**TASK PROMPT**
Reproduce, word for word, only the part of the listing below that runs from the line with "Given: Open the emoji and sticker picker" up to and including the line with "Looking at the screenshot, I should [x=152, y=35].".

**SUPPLIED INFORMATION**
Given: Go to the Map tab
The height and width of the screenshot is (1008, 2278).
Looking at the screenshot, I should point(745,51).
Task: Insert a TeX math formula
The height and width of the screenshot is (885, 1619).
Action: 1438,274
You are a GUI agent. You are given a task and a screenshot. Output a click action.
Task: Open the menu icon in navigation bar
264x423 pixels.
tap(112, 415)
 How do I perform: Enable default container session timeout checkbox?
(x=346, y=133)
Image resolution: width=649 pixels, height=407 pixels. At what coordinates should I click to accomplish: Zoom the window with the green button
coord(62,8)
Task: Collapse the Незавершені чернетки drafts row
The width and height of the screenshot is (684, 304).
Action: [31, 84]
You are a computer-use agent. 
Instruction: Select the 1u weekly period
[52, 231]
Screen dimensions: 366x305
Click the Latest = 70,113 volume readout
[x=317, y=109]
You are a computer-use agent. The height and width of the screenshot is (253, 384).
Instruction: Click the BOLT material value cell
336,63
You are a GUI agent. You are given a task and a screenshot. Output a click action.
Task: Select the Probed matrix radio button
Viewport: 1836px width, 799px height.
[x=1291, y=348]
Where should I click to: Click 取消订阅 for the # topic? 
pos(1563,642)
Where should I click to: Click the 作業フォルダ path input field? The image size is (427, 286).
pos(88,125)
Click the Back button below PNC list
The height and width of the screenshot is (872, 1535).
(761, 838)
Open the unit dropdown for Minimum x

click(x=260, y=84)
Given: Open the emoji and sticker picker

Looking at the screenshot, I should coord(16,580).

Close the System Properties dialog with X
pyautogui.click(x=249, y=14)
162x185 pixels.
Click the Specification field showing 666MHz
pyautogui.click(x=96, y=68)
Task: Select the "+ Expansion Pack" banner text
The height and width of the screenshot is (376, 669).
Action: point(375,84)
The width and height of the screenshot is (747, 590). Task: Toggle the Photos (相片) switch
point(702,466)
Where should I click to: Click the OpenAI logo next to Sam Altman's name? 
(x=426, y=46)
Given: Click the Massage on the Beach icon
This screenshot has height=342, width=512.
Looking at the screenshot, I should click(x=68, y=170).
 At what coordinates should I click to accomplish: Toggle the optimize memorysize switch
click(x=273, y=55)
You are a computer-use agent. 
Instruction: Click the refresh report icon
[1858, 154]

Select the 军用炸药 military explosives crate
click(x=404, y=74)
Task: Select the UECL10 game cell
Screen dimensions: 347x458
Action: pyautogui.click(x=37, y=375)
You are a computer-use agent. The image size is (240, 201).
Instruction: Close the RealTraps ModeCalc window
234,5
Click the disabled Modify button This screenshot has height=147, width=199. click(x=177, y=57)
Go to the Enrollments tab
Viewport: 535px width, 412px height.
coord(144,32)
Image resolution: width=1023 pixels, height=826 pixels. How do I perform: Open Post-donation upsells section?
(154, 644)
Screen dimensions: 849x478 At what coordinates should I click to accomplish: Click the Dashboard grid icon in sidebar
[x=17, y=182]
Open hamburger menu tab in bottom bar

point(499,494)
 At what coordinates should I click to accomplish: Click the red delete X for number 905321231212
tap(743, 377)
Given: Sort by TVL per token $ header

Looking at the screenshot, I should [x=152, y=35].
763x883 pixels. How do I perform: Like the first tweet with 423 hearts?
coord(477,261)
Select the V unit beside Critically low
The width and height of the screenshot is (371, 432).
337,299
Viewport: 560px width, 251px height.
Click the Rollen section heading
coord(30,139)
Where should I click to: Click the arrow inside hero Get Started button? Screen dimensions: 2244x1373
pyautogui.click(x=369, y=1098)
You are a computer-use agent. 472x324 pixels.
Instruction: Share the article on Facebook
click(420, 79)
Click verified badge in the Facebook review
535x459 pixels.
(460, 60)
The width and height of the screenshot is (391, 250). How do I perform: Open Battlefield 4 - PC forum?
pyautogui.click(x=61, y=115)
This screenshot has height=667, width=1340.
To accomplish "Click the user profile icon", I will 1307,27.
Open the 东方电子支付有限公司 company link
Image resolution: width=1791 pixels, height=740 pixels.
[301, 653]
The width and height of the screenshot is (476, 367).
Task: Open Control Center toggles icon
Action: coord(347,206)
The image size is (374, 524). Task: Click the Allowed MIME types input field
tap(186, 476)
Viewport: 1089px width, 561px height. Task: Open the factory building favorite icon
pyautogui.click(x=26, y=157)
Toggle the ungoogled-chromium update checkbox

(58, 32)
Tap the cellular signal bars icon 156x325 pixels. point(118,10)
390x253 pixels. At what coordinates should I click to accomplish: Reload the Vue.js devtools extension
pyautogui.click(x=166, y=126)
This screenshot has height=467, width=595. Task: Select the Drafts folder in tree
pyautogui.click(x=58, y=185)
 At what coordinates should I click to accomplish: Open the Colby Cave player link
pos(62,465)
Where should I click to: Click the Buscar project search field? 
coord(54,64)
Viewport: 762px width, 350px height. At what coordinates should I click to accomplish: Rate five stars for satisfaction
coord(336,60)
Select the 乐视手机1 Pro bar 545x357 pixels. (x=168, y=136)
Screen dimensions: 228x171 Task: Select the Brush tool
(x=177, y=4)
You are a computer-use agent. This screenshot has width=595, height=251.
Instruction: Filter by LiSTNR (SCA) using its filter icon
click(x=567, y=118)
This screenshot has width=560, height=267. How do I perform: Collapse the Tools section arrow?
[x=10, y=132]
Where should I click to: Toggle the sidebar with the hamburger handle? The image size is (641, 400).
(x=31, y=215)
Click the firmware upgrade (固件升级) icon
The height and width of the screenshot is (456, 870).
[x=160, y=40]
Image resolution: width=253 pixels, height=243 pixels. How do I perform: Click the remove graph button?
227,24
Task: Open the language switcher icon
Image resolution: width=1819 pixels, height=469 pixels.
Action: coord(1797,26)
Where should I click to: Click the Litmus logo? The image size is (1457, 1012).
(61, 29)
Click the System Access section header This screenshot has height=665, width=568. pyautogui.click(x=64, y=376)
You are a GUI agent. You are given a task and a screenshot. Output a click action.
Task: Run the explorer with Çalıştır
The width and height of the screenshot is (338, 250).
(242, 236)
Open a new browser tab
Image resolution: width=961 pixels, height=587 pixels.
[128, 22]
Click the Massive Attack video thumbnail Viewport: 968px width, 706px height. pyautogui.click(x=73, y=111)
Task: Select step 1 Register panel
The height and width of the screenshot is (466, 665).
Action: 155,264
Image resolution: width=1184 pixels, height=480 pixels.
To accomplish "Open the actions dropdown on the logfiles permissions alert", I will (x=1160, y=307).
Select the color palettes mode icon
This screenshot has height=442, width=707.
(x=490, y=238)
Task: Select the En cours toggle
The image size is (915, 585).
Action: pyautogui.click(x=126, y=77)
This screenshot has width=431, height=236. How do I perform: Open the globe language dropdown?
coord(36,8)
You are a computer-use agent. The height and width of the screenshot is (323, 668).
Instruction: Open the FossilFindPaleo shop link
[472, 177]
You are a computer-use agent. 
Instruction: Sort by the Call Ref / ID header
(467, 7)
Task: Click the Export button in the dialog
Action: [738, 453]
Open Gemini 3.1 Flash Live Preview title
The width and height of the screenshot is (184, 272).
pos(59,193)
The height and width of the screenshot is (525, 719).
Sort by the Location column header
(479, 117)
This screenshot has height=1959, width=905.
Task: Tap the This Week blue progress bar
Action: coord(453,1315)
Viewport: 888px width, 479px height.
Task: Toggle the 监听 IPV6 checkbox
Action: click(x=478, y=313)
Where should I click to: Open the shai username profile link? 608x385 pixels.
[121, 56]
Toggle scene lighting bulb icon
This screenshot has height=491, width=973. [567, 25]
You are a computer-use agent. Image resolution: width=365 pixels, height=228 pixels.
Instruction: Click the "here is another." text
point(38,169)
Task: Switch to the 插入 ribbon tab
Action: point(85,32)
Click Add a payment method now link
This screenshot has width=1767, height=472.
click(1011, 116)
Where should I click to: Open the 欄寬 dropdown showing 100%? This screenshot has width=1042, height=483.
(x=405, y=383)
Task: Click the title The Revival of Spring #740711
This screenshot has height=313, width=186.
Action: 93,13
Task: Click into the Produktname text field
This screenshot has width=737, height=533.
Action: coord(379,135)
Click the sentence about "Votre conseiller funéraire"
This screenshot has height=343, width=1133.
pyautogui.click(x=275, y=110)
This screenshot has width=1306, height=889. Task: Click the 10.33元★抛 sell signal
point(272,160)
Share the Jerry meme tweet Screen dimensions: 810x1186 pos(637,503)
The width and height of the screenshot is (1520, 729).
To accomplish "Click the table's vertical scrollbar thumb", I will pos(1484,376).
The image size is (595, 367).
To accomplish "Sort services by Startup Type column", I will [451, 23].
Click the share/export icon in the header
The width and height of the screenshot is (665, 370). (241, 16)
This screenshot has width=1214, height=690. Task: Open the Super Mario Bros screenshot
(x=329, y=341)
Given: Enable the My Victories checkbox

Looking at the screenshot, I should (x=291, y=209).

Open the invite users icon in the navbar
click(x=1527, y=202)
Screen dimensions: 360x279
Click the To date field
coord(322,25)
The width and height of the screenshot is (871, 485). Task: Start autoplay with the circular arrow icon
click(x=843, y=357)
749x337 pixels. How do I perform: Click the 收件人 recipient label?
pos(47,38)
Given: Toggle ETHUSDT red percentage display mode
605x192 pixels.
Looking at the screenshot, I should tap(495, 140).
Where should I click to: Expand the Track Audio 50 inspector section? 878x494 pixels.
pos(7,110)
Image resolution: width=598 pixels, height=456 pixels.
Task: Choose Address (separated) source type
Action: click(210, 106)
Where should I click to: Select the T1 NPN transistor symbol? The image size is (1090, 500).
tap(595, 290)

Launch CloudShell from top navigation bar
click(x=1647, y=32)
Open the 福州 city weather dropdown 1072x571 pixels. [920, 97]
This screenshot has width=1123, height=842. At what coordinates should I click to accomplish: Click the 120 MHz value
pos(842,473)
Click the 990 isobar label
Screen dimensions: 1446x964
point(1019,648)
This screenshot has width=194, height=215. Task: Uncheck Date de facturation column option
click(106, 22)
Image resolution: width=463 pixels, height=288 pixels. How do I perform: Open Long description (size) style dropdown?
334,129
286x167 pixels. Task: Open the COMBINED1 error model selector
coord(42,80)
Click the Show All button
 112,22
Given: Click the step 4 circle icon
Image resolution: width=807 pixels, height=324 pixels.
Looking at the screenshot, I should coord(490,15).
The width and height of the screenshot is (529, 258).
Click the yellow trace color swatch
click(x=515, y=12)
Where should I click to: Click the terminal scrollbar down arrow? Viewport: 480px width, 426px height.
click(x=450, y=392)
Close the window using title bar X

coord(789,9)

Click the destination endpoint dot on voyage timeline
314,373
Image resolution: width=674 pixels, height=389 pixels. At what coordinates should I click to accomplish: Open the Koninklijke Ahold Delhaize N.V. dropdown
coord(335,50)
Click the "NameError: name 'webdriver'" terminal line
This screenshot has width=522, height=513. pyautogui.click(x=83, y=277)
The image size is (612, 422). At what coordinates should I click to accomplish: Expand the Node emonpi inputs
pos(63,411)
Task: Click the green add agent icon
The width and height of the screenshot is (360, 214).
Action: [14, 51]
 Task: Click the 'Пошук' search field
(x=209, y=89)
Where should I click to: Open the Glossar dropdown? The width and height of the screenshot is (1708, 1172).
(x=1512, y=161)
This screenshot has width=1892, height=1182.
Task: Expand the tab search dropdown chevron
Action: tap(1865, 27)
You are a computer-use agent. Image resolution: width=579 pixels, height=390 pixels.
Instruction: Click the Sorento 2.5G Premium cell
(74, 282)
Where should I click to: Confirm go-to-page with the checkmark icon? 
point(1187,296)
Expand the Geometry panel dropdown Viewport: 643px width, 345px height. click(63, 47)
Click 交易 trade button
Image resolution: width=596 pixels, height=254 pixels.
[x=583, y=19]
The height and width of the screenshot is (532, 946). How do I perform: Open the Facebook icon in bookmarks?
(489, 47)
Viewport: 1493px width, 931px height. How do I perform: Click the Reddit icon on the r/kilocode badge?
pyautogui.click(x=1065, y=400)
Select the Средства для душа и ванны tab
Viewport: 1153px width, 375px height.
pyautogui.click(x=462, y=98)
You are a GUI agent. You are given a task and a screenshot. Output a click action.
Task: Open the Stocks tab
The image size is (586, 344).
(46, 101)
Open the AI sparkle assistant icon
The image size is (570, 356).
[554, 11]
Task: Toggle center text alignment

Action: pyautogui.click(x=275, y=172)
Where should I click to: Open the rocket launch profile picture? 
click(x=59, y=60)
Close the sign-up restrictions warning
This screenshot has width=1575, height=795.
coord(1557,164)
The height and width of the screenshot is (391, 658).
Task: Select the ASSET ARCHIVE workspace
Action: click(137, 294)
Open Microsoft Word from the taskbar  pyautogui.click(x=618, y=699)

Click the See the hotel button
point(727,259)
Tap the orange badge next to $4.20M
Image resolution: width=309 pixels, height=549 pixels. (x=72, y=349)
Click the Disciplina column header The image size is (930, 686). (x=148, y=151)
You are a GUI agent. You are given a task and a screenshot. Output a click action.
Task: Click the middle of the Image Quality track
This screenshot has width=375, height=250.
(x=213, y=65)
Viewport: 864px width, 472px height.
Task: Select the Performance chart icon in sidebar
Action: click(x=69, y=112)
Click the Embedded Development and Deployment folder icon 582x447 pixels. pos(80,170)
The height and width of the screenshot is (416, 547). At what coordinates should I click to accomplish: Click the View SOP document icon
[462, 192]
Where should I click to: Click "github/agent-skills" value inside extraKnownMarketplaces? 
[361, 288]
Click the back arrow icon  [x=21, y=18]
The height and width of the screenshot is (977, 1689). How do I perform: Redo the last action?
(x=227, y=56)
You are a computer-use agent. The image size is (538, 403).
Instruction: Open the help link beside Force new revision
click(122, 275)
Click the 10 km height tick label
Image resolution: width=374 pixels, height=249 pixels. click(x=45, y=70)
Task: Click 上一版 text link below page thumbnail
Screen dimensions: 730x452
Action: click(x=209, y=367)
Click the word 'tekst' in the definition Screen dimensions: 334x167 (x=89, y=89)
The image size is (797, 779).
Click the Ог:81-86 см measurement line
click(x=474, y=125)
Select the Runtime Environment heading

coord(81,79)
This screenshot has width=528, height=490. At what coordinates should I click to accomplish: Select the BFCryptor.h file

**CORRECT OUTPUT**
Given: Open the emoji and sticker picker

Looking at the screenshot, I should coord(16,580).

Close the System Properties dialog with X
pyautogui.click(x=249, y=14)
162x185 pixels.
Click the Specification field showing 666MHz
pyautogui.click(x=96, y=68)
Task: Select the "+ Expansion Pack" banner text
The height and width of the screenshot is (376, 669).
Action: point(375,84)
The width and height of the screenshot is (747, 590). Task: Toggle the Photos (相片) switch
point(702,466)
Where should I click to: Click the OpenAI logo next to Sam Altman's name? 
(x=426, y=46)
Given: Click the Massage on the Beach icon
This screenshot has height=342, width=512.
Looking at the screenshot, I should click(x=68, y=170).
 At what coordinates should I click to accomplish: Toggle the optimize memorysize switch
click(x=273, y=55)
You are a computer-use agent. 
Instruction: Click the refresh report icon
[1858, 154]

Select the 军用炸药 military explosives crate
click(x=404, y=74)
Task: Select the UECL10 game cell
Screen dimensions: 347x458
Action: pyautogui.click(x=37, y=375)
You are a computer-use agent. The image size is (240, 201).
Instruction: Close the RealTraps ModeCalc window
234,5
Click the disabled Modify button This screenshot has height=147, width=199. click(x=177, y=57)
Go to the Enrollments tab
Viewport: 535px width, 412px height.
coord(144,32)
Image resolution: width=1023 pixels, height=826 pixels. How do I perform: Open Post-donation upsells section?
(154, 644)
Screen dimensions: 849x478 At what coordinates should I click to accomplish: Click the Dashboard grid icon in sidebar
[x=17, y=182]
Open hamburger menu tab in bottom bar

point(499,494)
 At what coordinates should I click to accomplish: Click the red delete X for number 905321231212
tap(743, 377)
Given: Sort by TVL per token $ header

Looking at the screenshot, I should [x=152, y=35].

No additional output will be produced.